Actually we don't talk much about health care, we talk about health insurance. Fox News's Jim Pinkerton says the absent words in the ongoing debate are "medicine," "research" and "cure." Do you want to make a dent in future health-care costs? Cure Alzheimers. That's where the cost will be as the health of the baby boomers falters. Insurance isn't the key. It was never the key. It's a product. Cure and care are the words of the future.

Alzheimer's. Hmmm, why would that be important to Peggy? It would be nice if we could cure all sorts of diseases, and if the austerity fetishists ever get voted out of Congress maybe we’ll get to fund the NIH again. Here’s a thought, Peggy: try writing a column about why some government spending might be good and important, and funding it might require a few tax increases here and there. Would it be asking too much of a highly-paid columnist to connect a few dots? Don’t answer that.

There aren't really a lot of nice things about flying. It's scary, germy, full of delays. They don't clean the planes as they once did—the tray is not clean and as you open it and see the coke and coffee marks, you wonder if it was used on the last flight by a Senegalese tourist with typhus.

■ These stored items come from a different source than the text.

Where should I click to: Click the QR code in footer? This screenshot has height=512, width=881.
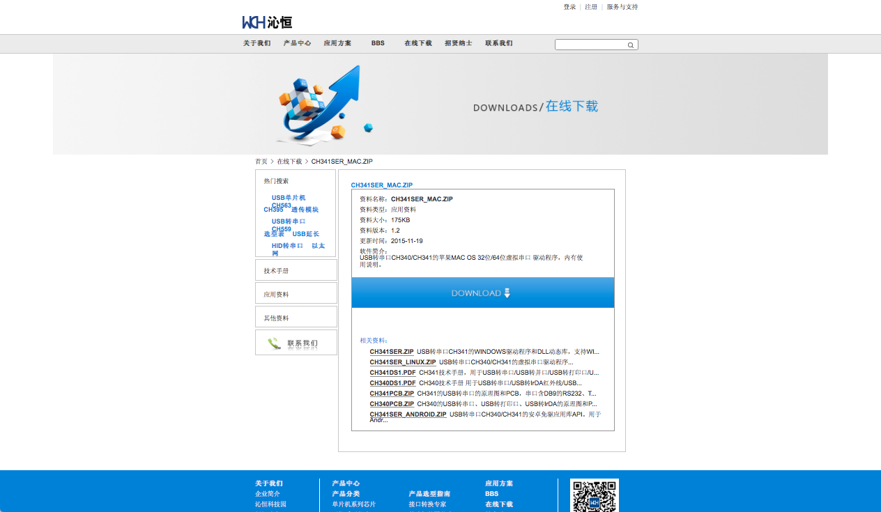[594, 497]
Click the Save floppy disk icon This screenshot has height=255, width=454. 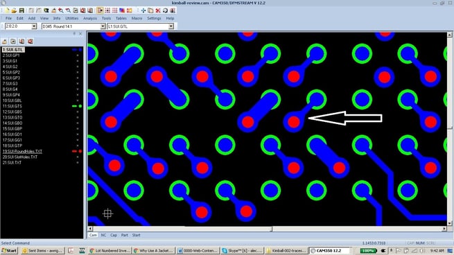click(x=21, y=10)
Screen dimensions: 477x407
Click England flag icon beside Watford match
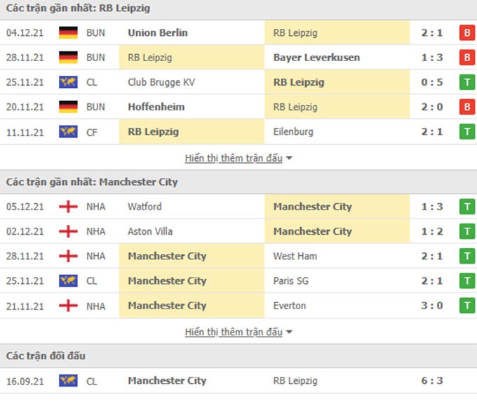[x=68, y=207]
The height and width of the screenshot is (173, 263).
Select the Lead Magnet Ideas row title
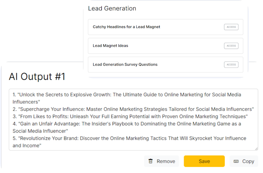(x=110, y=46)
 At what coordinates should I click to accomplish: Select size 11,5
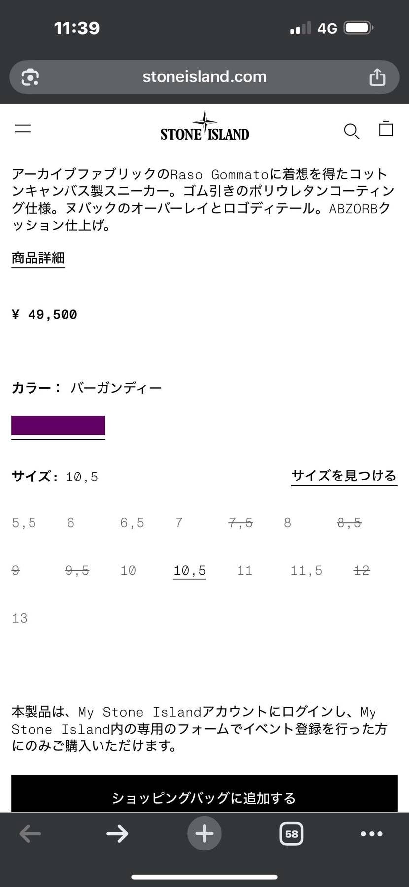[306, 571]
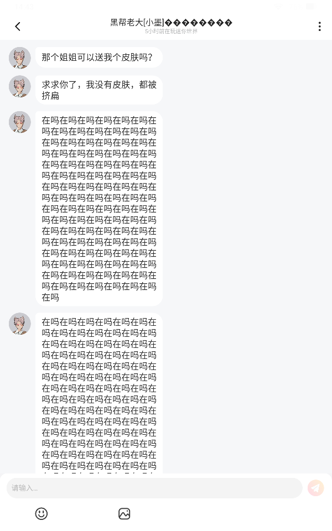Tap avatar beside 求求你了 message
This screenshot has height=531, width=332.
point(20,86)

And the planes only go to Pittsburgh, where the hotels are terrible. Sorry the overworked, underpaid airline employees aren’t keeping things up to your standards, Howard Hughes. Here’s an extra bag of peanuts. How did we get from Alzheimers to the state of the airline industry, anyway? Wormhole? We’re going with wormhole.

A billionaire of New York, in conversation: "I hate it when the market goes up. Every time I hear the stock market went up I know the guillotines are coming closer."

All right, who forgot to oil the wheels on the guillotine? Was it Fred? Dammit Fred, you had one job…

They are worried. They are right to be. They are trying to think it through, trying to find any realistic solutions, and words.

This from the woman who always complains that the president is a lot better at speaking than governing. Peggy, we do not for one goddamn second believe the wealthy people you talk to are concerned about income inequality, no matter how many hundreds of millions of dollars they claim to have given away, mostly to have buildings at Harvard named after them. These people you are telling us are worried and want to find solutions are the same ones who donate money to politicians who will work to keep the tax code structured in their favor, whose companies hire armies of lobbyists to agitate for their own narrow interests at the expense of 99% of the population, who have benefited from forty years of policies that have led to this economic imbalance in the first place. Now they are seeing the results and you tell us they are worried? We’ll believe it when Jamie Dimon starts stumping for Elizabeth Warren and conservatives stop accusing Bill DeBlasio of being the second coming of Chairman Mao.

Jesus H. Christ, Peggy. You going to bogart that cooking sherry?